Records provided
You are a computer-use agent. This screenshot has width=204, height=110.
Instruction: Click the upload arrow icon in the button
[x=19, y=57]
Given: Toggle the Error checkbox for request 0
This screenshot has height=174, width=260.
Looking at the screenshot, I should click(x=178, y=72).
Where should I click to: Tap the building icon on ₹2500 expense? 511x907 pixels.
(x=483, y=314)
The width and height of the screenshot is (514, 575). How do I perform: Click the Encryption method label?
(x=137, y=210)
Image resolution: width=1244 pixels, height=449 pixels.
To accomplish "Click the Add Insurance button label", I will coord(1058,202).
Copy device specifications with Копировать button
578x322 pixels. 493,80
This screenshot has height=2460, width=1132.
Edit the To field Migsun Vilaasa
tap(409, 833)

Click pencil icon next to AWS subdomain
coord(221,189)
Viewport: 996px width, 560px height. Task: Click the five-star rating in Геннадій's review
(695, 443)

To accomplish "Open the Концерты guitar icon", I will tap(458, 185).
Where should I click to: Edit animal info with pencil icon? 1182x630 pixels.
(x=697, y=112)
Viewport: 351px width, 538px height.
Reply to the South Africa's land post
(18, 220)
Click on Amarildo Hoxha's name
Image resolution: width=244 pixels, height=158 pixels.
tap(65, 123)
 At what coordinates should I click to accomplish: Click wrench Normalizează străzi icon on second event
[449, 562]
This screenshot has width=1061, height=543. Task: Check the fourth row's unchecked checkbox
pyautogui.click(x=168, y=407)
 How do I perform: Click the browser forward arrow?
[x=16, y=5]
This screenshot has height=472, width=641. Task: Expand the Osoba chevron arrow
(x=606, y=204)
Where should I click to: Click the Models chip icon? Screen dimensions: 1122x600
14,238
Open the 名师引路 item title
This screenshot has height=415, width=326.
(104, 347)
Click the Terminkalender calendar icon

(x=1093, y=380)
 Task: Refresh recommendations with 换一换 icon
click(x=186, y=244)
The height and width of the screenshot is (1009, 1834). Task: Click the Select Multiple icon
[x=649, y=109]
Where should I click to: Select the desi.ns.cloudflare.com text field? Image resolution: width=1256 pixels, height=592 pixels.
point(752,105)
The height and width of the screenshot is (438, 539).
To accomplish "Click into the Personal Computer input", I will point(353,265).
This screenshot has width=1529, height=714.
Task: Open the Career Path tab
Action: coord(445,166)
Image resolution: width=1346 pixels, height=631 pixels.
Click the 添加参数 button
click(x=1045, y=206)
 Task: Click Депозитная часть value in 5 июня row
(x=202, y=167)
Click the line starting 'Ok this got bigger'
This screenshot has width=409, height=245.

Directions
All of the data must be written out again, exactly as it stands.

Final answer
You are a computer-use agent. This screenshot has width=204, height=110.
Instruction: Click the upload arrow icon in the button
[x=19, y=57]
Given: Toggle the Error checkbox for request 0
This screenshot has height=174, width=260.
Looking at the screenshot, I should click(x=178, y=72).
Where should I click to: Tap the building icon on ₹2500 expense? 511x907 pixels.
(x=483, y=314)
The width and height of the screenshot is (514, 575). How do I perform: Click the Encryption method label?
(x=137, y=210)
Image resolution: width=1244 pixels, height=449 pixels.
To accomplish "Click the Add Insurance button label", I will coord(1058,202).
Copy device specifications with Копировать button
578x322 pixels. 493,80
This screenshot has height=2460, width=1132.
Edit the To field Migsun Vilaasa
tap(409, 833)

Click pencil icon next to AWS subdomain
coord(221,189)
Viewport: 996px width, 560px height. Task: Click the five-star rating in Геннадій's review
(695, 443)

To accomplish "Open the Концерты guitar icon", I will tap(458, 185).
Where should I click to: Edit animal info with pencil icon? 1182x630 pixels.
(x=697, y=112)
Viewport: 351px width, 538px height.
Reply to the South Africa's land post
(18, 220)
Click on Amarildo Hoxha's name
Image resolution: width=244 pixels, height=158 pixels.
tap(65, 123)
 At what coordinates should I click to accomplish: Click wrench Normalizează străzi icon on second event
[449, 562]
This screenshot has width=1061, height=543. Task: Check the fourth row's unchecked checkbox
pyautogui.click(x=168, y=407)
 How do I perform: Click the browser forward arrow?
[x=16, y=5]
This screenshot has height=472, width=641. Task: Expand the Osoba chevron arrow
(x=606, y=204)
Where should I click to: Click the Models chip icon? Screen dimensions: 1122x600
14,238
Open the 名师引路 item title
This screenshot has height=415, width=326.
(104, 347)
Click the Terminkalender calendar icon

(x=1093, y=380)
 Task: Refresh recommendations with 换一换 icon
click(x=186, y=244)
The height and width of the screenshot is (1009, 1834). Task: Click the Select Multiple icon
[x=649, y=109]
Where should I click to: Select the desi.ns.cloudflare.com text field? Image resolution: width=1256 pixels, height=592 pixels.
point(752,105)
The height and width of the screenshot is (438, 539).
To accomplish "Click into the Personal Computer input", I will point(353,265).
This screenshot has width=1529, height=714.
Task: Open the Career Path tab
Action: coord(445,166)
Image resolution: width=1346 pixels, height=631 pixels.
Click the 添加参数 button
click(x=1045, y=206)
 Task: Click Депозитная часть value in 5 июня row
(x=202, y=167)
Click the line starting 'Ok this got bigger'
This screenshot has width=409, height=245.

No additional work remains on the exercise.